Economic Drivers of Wind and Solar Penetration in the U.S.

**Status:**Published

**Citation:**Bistline, J; Young, D. 2019. “Economic Drivers of Wind and Solar Penetration in the U.S.” Environmental Research Letters.

Understanding the potential contribution of wind and solar technologies is a key strategic question for many stakeholders and has important implications for decarbonizing the electric sector. However, considerable disagreement exists as to which combinations of drivers could enable deep penetration of these technologies. Existing analyses have variously cited ongoing cost declines, policy support, inter-regional transmission, and/or energy storage availability as factors that could drive significant wind and solar deployment, but most studies consider a single factor in isolation and do not provide rigorous support for understanding which combinations could underpin a leading role for wind and solar.

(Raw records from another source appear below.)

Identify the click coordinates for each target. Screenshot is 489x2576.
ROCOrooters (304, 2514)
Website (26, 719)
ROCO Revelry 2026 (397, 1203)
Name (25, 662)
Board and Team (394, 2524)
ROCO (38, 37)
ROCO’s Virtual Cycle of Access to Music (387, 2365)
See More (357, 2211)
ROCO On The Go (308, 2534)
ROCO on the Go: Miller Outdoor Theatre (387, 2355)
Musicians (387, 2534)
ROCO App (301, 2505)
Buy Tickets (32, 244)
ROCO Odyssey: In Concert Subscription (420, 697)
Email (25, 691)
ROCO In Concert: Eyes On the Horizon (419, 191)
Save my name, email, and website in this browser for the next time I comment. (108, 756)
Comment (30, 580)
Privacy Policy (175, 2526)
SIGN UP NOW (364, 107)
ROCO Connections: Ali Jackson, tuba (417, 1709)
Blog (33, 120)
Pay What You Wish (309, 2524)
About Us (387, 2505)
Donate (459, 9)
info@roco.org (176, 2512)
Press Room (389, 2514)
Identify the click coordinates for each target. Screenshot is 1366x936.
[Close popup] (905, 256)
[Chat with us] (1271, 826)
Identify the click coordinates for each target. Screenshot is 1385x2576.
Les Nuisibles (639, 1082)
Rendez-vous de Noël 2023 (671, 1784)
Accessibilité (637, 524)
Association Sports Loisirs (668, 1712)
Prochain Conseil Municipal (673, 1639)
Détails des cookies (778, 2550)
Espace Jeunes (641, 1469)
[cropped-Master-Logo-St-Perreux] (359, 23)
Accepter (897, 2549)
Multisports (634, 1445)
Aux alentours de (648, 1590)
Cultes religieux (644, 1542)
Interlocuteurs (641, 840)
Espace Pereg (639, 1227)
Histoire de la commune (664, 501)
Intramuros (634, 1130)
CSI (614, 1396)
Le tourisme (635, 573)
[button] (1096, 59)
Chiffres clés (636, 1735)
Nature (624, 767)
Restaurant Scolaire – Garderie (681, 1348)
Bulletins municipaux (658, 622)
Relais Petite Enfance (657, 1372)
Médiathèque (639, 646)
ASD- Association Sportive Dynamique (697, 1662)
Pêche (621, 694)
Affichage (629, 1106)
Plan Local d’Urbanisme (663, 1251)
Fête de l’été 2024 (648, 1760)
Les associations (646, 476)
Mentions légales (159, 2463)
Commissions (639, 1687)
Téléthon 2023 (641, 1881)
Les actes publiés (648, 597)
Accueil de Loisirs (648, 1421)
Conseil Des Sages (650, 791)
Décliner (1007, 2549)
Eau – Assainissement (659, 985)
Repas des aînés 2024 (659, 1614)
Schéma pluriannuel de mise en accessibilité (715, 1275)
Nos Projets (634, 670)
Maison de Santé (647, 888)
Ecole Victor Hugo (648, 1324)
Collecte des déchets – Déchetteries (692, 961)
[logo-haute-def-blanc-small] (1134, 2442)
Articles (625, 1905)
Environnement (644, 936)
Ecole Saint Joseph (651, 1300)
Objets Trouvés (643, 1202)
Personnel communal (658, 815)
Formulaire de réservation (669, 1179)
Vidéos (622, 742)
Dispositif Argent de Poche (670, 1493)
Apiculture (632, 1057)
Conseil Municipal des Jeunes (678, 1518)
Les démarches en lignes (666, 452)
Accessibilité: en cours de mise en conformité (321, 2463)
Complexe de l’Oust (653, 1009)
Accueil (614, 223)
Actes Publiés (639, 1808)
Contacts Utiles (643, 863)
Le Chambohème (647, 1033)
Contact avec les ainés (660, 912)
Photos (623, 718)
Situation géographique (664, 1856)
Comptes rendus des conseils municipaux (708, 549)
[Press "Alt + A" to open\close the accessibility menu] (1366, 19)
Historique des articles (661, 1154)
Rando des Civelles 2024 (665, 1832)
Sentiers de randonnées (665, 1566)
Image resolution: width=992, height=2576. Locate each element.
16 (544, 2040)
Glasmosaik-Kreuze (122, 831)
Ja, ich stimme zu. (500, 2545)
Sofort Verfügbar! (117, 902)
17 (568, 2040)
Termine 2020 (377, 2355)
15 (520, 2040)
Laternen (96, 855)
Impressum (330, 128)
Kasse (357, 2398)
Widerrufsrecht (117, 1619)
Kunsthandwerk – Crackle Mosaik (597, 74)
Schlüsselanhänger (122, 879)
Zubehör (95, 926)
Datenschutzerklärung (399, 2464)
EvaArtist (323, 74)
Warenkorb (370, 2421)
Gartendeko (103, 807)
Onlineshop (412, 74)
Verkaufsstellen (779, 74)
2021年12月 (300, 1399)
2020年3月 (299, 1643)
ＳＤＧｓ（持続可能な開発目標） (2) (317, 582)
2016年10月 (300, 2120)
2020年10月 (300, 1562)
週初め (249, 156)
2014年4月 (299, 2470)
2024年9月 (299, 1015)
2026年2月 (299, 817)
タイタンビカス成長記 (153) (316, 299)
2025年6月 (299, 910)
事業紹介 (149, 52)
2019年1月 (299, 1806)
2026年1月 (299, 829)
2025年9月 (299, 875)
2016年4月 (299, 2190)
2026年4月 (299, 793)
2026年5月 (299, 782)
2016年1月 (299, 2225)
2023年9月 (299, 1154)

This paper addresses this gap by undertaking a systematic sensitivity analysis using a state-of-the-art energy-economic model to comprehensively evaluate the relative magnitudes of five key factors that may influence future wind and solar deployment in the United States.

We find future wind and solar capital costs and carbon policy are the dominant factors, causing the average wind and solar share to vary by 38 and 31 percentage points, respectively. Transmission and storage availability have much smaller effects, causing the average share to vary by no more than 15 and 5 percentage points, respectively. The variable renewable share of electricity generation never reaches 100% nationally in any scenario even with low-cost storage, as decreasing marginal returns at higher deployments eventually outpace cost reductions. Although capital cost reductions for variable renewable technologies are a key driver, deployment is a complex function of many factors, so ultimate market diffusion is uncertain and requires detailed analysis to evaluate. Despite this uncertainty, this analysis indicates relative magnitudes of drivers for wind and solar deployment and also potential barriers where further technology RD&D and analytical tools are needed.